En quoi consiste cette fonction ?

« Les « copilotes » assurent l’animation du groupe, facilitent l’émergence des idées, le management du thème (suivi financier, planning, suivi des projets…) ou encore le reporting, mais n’ont pas de pouvoir de décision : le management des groupes thématiques est toujours collectif et consensuel ! 

Dans son fonctionnement, Factory Lab adopte ainsi une organisation ‘’pyramidale mais démocratique’’ : les prises de décision  et les arbitrages sont faits par le Bureau Exécutif, à l’écoute et sur la base des remontées de projets par les équipes thématiques. Tout se passe de façon très naturelle, dans un esprit de coopération. »

Comment se traduit cet « esprit de coopération » qui règne au sein de Factory Lab ?

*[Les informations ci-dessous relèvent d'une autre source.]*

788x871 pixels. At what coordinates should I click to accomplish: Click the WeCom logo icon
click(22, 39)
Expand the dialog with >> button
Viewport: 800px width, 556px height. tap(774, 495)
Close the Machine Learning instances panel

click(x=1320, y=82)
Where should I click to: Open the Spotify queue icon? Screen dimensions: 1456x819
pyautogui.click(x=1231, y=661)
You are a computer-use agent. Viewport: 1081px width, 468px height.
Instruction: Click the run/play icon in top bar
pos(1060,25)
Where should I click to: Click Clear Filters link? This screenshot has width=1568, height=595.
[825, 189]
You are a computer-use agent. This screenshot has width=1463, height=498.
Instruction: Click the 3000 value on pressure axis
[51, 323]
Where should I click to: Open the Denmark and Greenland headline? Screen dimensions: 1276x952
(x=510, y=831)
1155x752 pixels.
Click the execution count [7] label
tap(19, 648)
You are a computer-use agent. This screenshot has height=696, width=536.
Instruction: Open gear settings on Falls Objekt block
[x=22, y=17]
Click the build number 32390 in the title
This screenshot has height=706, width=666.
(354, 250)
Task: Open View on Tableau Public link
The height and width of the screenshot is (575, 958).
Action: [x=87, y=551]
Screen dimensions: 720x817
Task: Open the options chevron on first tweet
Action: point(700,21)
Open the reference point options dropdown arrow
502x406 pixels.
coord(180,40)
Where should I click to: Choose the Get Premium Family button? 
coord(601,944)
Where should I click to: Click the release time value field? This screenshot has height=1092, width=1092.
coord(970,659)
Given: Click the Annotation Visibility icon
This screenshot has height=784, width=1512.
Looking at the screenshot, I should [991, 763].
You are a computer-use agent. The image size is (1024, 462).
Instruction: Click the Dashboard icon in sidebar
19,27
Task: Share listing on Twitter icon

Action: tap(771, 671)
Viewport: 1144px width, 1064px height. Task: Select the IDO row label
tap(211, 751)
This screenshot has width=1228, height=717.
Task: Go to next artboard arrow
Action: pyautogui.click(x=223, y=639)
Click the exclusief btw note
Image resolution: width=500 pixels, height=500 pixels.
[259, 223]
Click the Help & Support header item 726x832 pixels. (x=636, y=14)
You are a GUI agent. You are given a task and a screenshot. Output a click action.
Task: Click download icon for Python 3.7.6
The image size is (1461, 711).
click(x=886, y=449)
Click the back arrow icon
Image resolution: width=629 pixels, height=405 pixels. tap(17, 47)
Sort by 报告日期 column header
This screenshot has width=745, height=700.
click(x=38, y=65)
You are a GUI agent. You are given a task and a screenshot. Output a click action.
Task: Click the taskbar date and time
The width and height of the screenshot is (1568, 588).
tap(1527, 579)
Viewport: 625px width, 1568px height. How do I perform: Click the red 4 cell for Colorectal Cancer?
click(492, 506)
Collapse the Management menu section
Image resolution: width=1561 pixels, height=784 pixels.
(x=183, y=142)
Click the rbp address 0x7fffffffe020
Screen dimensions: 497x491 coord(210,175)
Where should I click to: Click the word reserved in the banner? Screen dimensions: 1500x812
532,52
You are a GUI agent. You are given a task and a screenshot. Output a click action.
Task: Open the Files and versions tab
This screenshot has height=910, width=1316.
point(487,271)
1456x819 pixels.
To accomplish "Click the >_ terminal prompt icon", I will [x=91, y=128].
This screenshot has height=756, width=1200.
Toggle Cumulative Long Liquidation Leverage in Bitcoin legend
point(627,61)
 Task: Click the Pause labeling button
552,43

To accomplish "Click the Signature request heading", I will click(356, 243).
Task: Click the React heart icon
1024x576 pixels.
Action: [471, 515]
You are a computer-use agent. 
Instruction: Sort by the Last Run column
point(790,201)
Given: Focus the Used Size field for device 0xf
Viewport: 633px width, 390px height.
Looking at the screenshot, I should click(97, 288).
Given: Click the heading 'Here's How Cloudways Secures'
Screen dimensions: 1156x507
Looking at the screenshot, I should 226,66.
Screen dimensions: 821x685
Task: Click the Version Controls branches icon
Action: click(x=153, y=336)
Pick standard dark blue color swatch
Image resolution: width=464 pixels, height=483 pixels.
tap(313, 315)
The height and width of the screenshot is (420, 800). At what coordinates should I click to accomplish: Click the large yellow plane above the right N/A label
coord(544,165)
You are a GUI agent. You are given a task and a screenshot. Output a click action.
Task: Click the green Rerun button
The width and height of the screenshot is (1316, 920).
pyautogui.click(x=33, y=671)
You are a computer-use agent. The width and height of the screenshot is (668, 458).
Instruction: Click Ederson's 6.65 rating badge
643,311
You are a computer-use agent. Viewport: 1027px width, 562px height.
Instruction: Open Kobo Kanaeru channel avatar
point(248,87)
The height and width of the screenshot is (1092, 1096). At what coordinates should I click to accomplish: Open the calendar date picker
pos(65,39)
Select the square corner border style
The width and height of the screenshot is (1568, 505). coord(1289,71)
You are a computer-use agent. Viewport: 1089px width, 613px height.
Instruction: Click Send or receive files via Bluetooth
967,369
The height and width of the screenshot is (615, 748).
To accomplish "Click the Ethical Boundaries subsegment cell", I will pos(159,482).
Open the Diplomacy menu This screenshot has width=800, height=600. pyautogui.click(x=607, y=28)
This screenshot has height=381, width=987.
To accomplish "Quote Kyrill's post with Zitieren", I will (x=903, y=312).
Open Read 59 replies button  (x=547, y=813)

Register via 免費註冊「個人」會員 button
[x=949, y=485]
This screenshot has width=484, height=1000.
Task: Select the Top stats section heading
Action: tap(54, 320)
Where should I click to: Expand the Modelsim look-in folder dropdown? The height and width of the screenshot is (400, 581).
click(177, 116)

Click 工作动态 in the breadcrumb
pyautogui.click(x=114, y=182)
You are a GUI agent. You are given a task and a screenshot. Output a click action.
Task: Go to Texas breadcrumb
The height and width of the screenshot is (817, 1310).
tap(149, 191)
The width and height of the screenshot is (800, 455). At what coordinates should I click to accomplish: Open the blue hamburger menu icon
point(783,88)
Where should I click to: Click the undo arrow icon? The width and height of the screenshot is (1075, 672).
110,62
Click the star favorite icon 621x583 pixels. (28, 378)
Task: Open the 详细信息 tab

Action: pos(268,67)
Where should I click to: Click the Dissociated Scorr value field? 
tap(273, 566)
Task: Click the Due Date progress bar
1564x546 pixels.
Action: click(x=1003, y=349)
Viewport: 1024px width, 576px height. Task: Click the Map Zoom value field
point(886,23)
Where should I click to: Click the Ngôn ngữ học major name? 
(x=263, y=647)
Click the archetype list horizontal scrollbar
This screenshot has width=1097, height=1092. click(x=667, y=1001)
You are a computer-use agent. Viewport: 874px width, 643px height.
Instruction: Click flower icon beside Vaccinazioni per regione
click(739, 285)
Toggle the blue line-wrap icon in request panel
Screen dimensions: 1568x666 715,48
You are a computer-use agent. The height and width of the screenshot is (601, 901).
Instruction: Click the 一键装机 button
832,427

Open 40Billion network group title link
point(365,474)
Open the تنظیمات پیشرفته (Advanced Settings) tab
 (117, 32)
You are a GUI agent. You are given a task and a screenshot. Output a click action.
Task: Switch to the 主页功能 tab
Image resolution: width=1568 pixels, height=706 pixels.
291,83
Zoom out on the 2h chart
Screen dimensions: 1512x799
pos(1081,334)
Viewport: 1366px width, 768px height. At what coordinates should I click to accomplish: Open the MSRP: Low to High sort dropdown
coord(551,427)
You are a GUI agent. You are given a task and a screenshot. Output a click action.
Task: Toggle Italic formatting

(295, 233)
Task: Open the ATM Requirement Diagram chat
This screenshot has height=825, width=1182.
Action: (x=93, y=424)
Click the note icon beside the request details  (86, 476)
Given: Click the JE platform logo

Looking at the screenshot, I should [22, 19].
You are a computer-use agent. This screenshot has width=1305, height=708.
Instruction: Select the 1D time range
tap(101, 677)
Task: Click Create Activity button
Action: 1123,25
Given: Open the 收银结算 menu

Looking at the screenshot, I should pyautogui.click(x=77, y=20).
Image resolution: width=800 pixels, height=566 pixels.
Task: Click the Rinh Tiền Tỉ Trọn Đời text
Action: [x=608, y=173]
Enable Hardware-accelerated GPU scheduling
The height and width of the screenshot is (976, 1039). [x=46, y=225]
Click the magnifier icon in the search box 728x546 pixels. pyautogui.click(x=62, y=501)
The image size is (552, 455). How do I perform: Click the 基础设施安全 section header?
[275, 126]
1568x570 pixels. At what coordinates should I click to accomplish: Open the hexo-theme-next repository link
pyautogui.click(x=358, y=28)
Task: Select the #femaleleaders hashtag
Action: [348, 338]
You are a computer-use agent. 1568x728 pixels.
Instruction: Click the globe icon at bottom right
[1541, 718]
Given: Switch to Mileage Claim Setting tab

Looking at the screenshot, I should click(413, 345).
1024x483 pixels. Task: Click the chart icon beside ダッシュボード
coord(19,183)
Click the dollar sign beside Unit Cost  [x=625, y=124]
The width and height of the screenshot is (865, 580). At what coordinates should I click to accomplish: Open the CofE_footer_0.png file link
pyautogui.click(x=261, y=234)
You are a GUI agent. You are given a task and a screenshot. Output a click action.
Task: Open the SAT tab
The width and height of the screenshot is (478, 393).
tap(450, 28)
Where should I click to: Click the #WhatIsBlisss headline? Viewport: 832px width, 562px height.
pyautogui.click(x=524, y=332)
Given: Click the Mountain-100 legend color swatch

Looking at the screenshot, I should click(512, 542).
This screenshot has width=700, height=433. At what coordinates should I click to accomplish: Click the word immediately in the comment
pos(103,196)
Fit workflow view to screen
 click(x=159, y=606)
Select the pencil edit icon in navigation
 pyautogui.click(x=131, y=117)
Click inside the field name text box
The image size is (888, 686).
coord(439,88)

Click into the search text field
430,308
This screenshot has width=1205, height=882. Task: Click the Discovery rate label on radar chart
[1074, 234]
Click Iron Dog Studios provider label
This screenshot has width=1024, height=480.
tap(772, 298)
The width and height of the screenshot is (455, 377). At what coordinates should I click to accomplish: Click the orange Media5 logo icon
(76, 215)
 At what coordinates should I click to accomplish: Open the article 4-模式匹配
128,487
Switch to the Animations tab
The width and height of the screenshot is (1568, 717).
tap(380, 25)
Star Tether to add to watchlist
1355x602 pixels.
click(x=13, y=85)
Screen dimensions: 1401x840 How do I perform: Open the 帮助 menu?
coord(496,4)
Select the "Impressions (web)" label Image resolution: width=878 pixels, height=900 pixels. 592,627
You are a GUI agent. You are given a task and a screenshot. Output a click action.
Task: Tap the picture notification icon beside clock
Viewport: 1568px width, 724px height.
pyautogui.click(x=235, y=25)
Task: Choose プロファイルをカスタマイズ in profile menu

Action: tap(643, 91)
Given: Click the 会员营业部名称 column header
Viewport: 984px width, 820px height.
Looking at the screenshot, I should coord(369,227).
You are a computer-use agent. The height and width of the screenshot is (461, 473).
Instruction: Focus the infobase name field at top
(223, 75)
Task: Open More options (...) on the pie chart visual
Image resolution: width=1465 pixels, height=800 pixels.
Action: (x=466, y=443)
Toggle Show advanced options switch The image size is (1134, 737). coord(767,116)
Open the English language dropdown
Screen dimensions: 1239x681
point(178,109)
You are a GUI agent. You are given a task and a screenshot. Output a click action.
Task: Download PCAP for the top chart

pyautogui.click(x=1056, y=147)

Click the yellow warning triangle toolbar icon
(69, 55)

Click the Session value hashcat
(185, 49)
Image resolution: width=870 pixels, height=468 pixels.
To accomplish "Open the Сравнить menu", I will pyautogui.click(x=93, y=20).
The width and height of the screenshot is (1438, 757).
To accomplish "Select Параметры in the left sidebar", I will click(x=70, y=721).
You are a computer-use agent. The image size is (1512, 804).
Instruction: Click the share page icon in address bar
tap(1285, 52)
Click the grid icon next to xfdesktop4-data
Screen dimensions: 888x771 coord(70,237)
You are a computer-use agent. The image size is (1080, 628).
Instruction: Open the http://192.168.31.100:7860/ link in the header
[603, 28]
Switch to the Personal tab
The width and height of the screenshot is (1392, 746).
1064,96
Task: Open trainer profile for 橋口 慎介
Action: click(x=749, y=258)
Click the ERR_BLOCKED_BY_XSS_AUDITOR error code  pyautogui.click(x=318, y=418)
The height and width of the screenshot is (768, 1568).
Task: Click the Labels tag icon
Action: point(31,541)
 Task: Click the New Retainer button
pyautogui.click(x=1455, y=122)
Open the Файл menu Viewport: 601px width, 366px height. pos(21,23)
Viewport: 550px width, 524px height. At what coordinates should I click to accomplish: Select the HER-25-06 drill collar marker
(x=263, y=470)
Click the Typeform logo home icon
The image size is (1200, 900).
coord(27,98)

« Par exemple, tous les membres de Factory Lab ont accès à toutes les informations relatives à tous les projets, peuvent et n’hésitent pas à donner des avis ou à faire des suggestions sur les projets auxquels ils ne participent pas directement. Mieux encore, lors des rencontres et réunions de travail, les échanges vont toujours bien au-delà des projets en cours ou des thématiques. Il arrive parfois d’avancer sur des sujets «hors projet» en échangeant de façon informelle avec un partenaire qui a résolu une problématique proche dans son entreprise. 

Ces échanges d’expérience et de vécu professionnel sont enrichissants et stimulants, d’autant plus que les techno-providers rejoignent ou quittent Factory Lab au fil de leur participation aux projets. Ils apportent ainsi du «sang neuf» et de nouveaux points de vue.

Factory Lab est au final un bouillonnement d’idées permanent, dans un esprit de bienveillance collaborative et de transparence. Un concept rare et pourtant particulièrement efficace ! »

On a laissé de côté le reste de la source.